Chatenay-Malabry

Le nom Châtenay vient sûrement du latin castellanum ( petit château et camp romain), ce qui en fait remonter l’origine au Ier ou au IIe siècle. On a d’ailleurs retrouvé des objets gallo-romains, mais aussi préhistoriques et gaulois. Malabry, déformation du mot maladrerie ou de mal-abri (lieu de chasse battu par les vents), est à mettre en relation avec les nombreuses pentes et côtes du territoire de cette commune, ou encore avec le nom d’un chanoine propriétaire de terres au début du XVe siècle. Châtenay, dont les terres appartenaient alors au chapitre de Notre-Dame-de-Paris, couvrait un territoire considérable, englobant notamment toutes les terres des villes actuelles de Sceaux et du Plessis-Robinson. Au XXe siècle, la vocation agricole de la commune s’est peu à peu estompée au profit de grandes propriétés créées sur le domaine, qui ont transformé les cultivateurs en pépiniéristes et arboriculteurs. En 1920, un décret a associé les deux noms de Châtenay et de Malabry, où une agglomération s’est installée au début du XXe siècle.

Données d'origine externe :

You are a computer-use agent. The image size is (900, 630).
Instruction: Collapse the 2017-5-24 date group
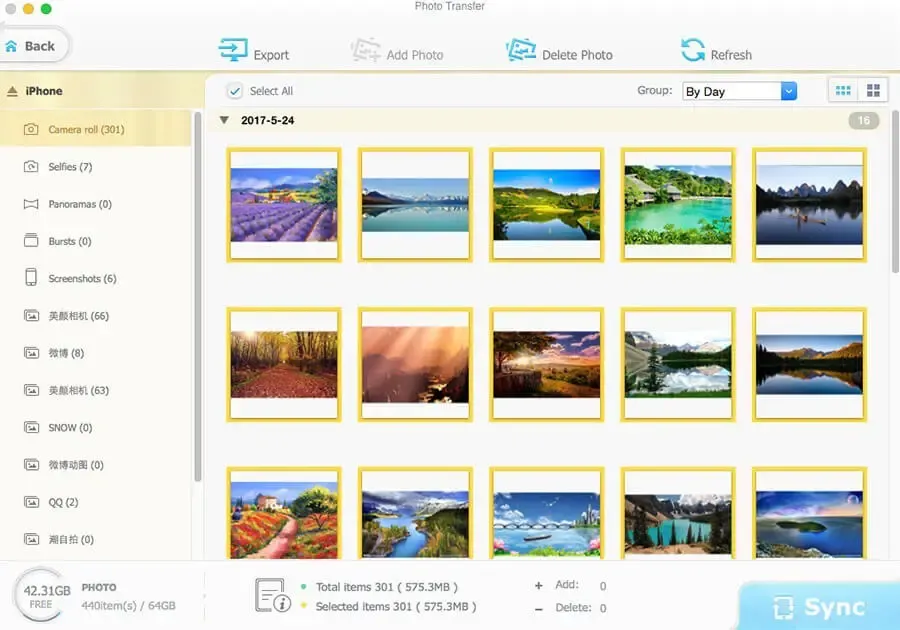[223, 119]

La commune est traversée par la Coulée verte du sud parisien qui reprend une partie de la via Turonensis. Une piste cyclable qui la parcoure de bout-en bout, permet de relier la Gare Montparnasse et Massy.


A VOIR
Cité-jardin de la Butte rouge 

Eglise Saint-Germain l’Auxerrois (IMH)
Sa construction remonte très probablement à la fin du Xe siècle. La nef et le clocher ont été bâtis à la fin du XIe et le dernier étage de l’édifice vers 1120 ou 1130. En 1504, l’église a été réaménagée avec la création d’un escalier et d’une nouvelle chapelle. Par la suite, différents aménagement ont été réalisés, notamment la reconstruction du chœur et la construction des collatéraux. La dernière restauration de l’église remonte à 1964.

Maison de Chateaubriand et arboretum de la Vallée aux Loups (labellisé " Jardin remarquable ")
L’écrivain François-René Chateaubriand acheta la vallée aux Loups en 1807 et y vécut jusqu’en 1818. Il y rédigea plusieurs de ses œuvres, dont Les Mémoires d’Outre-Tombe.

Musée du Bonsaï
Aménagé dans un parc à la japonaise sur près de 1000m2, le musée regroupe environ 9000 bonsaï âgés de 6 ans à plus de 300 ans.